## Your goal
Please repeat every entry, keeping each one exactly the same.

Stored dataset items
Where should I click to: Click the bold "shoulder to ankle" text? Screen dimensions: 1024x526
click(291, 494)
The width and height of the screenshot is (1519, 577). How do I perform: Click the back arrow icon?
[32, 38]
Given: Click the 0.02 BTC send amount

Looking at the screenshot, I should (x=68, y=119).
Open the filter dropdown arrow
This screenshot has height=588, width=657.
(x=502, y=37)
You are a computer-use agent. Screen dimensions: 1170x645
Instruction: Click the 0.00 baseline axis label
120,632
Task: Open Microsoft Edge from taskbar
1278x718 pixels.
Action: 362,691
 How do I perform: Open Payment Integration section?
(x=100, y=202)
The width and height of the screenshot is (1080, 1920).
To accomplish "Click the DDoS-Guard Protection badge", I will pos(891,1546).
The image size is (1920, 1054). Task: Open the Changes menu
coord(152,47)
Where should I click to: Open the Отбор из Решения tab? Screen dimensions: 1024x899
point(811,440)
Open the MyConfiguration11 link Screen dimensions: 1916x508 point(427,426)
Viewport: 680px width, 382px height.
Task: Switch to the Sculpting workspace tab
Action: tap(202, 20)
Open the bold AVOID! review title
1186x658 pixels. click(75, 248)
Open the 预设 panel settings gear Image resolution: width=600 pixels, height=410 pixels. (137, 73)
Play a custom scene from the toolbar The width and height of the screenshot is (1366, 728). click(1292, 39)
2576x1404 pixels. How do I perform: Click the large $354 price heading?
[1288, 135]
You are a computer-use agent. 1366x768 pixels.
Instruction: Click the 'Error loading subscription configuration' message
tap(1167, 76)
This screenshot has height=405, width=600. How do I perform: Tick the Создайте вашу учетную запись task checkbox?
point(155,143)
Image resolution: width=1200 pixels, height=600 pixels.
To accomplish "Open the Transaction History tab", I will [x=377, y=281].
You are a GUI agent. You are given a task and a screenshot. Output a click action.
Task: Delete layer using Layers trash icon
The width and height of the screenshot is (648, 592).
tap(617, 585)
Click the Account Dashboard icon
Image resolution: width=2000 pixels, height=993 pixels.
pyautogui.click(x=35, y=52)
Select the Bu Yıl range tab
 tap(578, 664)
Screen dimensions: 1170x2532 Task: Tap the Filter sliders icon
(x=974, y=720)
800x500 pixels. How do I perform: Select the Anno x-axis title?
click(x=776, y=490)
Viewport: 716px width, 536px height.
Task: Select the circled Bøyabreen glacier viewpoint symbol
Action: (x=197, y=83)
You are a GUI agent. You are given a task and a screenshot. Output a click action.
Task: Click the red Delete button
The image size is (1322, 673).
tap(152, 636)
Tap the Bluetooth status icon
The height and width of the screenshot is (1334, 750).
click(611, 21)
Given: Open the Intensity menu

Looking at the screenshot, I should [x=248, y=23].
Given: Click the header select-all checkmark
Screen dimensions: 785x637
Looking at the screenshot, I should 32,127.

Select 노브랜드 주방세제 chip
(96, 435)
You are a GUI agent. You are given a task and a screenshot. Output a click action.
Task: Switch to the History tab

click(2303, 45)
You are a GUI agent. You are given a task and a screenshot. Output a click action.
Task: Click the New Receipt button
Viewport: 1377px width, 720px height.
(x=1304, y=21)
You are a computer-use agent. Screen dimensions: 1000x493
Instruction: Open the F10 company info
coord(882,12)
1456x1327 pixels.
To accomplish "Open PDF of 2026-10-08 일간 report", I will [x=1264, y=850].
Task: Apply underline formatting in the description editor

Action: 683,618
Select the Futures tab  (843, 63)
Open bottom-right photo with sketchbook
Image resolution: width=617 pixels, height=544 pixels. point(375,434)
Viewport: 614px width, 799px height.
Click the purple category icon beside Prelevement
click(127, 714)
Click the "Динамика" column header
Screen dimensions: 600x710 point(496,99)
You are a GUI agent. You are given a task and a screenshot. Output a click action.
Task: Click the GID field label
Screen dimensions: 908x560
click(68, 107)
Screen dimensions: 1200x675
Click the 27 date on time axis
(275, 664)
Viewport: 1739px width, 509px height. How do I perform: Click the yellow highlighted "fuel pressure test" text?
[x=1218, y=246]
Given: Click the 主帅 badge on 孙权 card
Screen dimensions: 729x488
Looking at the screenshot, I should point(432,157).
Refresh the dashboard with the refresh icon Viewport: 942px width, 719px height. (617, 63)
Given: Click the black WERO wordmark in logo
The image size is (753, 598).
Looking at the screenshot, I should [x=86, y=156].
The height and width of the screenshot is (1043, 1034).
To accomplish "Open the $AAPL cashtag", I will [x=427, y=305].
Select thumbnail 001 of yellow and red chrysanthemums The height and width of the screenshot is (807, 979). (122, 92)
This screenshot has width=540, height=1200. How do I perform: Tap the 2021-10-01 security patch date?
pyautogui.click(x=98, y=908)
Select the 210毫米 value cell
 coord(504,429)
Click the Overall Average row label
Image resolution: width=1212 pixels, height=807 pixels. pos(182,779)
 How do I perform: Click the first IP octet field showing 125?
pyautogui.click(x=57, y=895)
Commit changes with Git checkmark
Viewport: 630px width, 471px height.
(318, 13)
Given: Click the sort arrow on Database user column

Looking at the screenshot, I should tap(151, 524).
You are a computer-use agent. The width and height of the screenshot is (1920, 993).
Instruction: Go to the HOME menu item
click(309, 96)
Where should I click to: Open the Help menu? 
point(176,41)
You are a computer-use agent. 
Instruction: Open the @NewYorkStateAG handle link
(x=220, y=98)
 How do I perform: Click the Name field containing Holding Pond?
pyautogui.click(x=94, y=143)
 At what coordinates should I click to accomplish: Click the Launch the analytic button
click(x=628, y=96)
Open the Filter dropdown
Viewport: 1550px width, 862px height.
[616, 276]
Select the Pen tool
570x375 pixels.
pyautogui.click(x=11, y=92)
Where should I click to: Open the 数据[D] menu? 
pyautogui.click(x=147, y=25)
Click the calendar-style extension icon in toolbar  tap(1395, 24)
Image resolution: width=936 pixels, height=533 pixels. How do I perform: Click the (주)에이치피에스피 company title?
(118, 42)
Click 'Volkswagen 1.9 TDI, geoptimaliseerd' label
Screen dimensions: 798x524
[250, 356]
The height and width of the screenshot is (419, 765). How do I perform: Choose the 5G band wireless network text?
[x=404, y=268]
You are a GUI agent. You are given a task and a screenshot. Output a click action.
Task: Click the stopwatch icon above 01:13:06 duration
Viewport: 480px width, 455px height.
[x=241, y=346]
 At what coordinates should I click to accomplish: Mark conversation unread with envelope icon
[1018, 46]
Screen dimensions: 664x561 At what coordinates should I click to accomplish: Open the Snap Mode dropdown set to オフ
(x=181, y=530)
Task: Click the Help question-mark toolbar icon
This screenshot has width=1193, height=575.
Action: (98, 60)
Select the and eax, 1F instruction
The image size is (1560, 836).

## Solution for this problem
Where should I click to: Click the bold "shoulder to ankle" text? Screen dimensions: 1024x526
click(291, 494)
The width and height of the screenshot is (1519, 577). How do I perform: Click the back arrow icon?
[32, 38]
Given: Click the 0.02 BTC send amount

Looking at the screenshot, I should (x=68, y=119).
Open the filter dropdown arrow
This screenshot has height=588, width=657.
(x=502, y=37)
You are a computer-use agent. Screen dimensions: 1170x645
Instruction: Click the 0.00 baseline axis label
120,632
Task: Open Microsoft Edge from taskbar
1278x718 pixels.
Action: 362,691
 How do I perform: Open Payment Integration section?
(x=100, y=202)
The width and height of the screenshot is (1080, 1920).
To accomplish "Click the DDoS-Guard Protection badge", I will pos(891,1546).
The image size is (1920, 1054). Task: Open the Changes menu
coord(152,47)
Where should I click to: Open the Отбор из Решения tab? Screen dimensions: 1024x899
point(811,440)
Open the MyConfiguration11 link Screen dimensions: 1916x508 point(427,426)
Viewport: 680px width, 382px height.
Task: Switch to the Sculpting workspace tab
Action: tap(202, 20)
Open the bold AVOID! review title
1186x658 pixels. click(75, 248)
Open the 预设 panel settings gear Image resolution: width=600 pixels, height=410 pixels. (137, 73)
Play a custom scene from the toolbar The width and height of the screenshot is (1366, 728). click(1292, 39)
2576x1404 pixels. How do I perform: Click the large $354 price heading?
[1288, 135]
You are a computer-use agent. 1366x768 pixels.
Instruction: Click the 'Error loading subscription configuration' message
tap(1167, 76)
This screenshot has height=405, width=600. How do I perform: Tick the Создайте вашу учетную запись task checkbox?
point(155,143)
Image resolution: width=1200 pixels, height=600 pixels.
To accomplish "Open the Transaction History tab", I will [x=377, y=281].
You are a GUI agent. You are given a task and a screenshot. Output a click action.
Task: Delete layer using Layers trash icon
The width and height of the screenshot is (648, 592).
tap(617, 585)
Click the Account Dashboard icon
Image resolution: width=2000 pixels, height=993 pixels.
pyautogui.click(x=35, y=52)
Select the Bu Yıl range tab
 tap(578, 664)
Screen dimensions: 1170x2532 Task: Tap the Filter sliders icon
(x=974, y=720)
800x500 pixels. How do I perform: Select the Anno x-axis title?
click(x=776, y=490)
Viewport: 716px width, 536px height.
Task: Select the circled Bøyabreen glacier viewpoint symbol
Action: (x=197, y=83)
You are a GUI agent. You are given a task and a screenshot. Output a click action.
Task: Click the red Delete button
The image size is (1322, 673).
tap(152, 636)
Tap the Bluetooth status icon
The height and width of the screenshot is (1334, 750).
click(611, 21)
Given: Open the Intensity menu

Looking at the screenshot, I should [x=248, y=23].
Given: Click the header select-all checkmark
Screen dimensions: 785x637
Looking at the screenshot, I should 32,127.

Select 노브랜드 주방세제 chip
(96, 435)
You are a GUI agent. You are given a task and a screenshot. Output a click action.
Task: Switch to the History tab

click(2303, 45)
You are a GUI agent. You are given a task and a screenshot. Output a click action.
Task: Click the New Receipt button
Viewport: 1377px width, 720px height.
(x=1304, y=21)
You are a computer-use agent. Screen dimensions: 1000x493
Instruction: Open the F10 company info
coord(882,12)
1456x1327 pixels.
To accomplish "Open PDF of 2026-10-08 일간 report", I will [x=1264, y=850].
Task: Apply underline formatting in the description editor

Action: 683,618
Select the Futures tab  (843, 63)
Open bottom-right photo with sketchbook
Image resolution: width=617 pixels, height=544 pixels. point(375,434)
Viewport: 614px width, 799px height.
Click the purple category icon beside Prelevement
click(127, 714)
Click the "Динамика" column header
Screen dimensions: 600x710 point(496,99)
You are a GUI agent. You are given a task and a screenshot. Output a click action.
Task: Click the GID field label
Screen dimensions: 908x560
click(68, 107)
Screen dimensions: 1200x675
Click the 27 date on time axis
(275, 664)
Viewport: 1739px width, 509px height. How do I perform: Click the yellow highlighted "fuel pressure test" text?
[x=1218, y=246]
Given: Click the 主帅 badge on 孙权 card
Screen dimensions: 729x488
Looking at the screenshot, I should point(432,157).
Refresh the dashboard with the refresh icon Viewport: 942px width, 719px height. (617, 63)
Given: Click the black WERO wordmark in logo
The image size is (753, 598).
Looking at the screenshot, I should [x=86, y=156].
The height and width of the screenshot is (1043, 1034).
To accomplish "Open the $AAPL cashtag", I will [x=427, y=305].
Select thumbnail 001 of yellow and red chrysanthemums The height and width of the screenshot is (807, 979). (122, 92)
This screenshot has width=540, height=1200. How do I perform: Tap the 2021-10-01 security patch date?
pyautogui.click(x=98, y=908)
Select the 210毫米 value cell
 coord(504,429)
Click the Overall Average row label
Image resolution: width=1212 pixels, height=807 pixels. pos(182,779)
 How do I perform: Click the first IP octet field showing 125?
pyautogui.click(x=57, y=895)
Commit changes with Git checkmark
Viewport: 630px width, 471px height.
(318, 13)
Given: Click the sort arrow on Database user column

Looking at the screenshot, I should tap(151, 524).
You are a computer-use agent. The width and height of the screenshot is (1920, 993).
Instruction: Go to the HOME menu item
click(309, 96)
Where should I click to: Open the Help menu? 
point(176,41)
You are a computer-use agent. 
Instruction: Open the @NewYorkStateAG handle link
(x=220, y=98)
 How do I perform: Click the Name field containing Holding Pond?
pyautogui.click(x=94, y=143)
 At what coordinates should I click to accomplish: Click the Launch the analytic button
click(x=628, y=96)
Open the Filter dropdown
Viewport: 1550px width, 862px height.
[616, 276]
Select the Pen tool
570x375 pixels.
pyautogui.click(x=11, y=92)
Where should I click to: Open the 数据[D] menu? 
pyautogui.click(x=147, y=25)
Click the calendar-style extension icon in toolbar  tap(1395, 24)
Image resolution: width=936 pixels, height=533 pixels. How do I perform: Click the (주)에이치피에스피 company title?
(118, 42)
Click 'Volkswagen 1.9 TDI, geoptimaliseerd' label
Screen dimensions: 798x524
[250, 356]
The height and width of the screenshot is (419, 765). How do I perform: Choose the 5G band wireless network text?
[x=404, y=268]
You are a GUI agent. You are given a task and a screenshot. Output a click action.
Task: Click the stopwatch icon above 01:13:06 duration
Viewport: 480px width, 455px height.
[x=241, y=346]
 At what coordinates should I click to accomplish: Mark conversation unread with envelope icon
[1018, 46]
Screen dimensions: 664x561 At what coordinates should I click to accomplish: Open the Snap Mode dropdown set to オフ
(x=181, y=530)
Task: Click the Help question-mark toolbar icon
This screenshot has width=1193, height=575.
Action: (98, 60)
Select the and eax, 1F instruction
The image size is (1560, 836).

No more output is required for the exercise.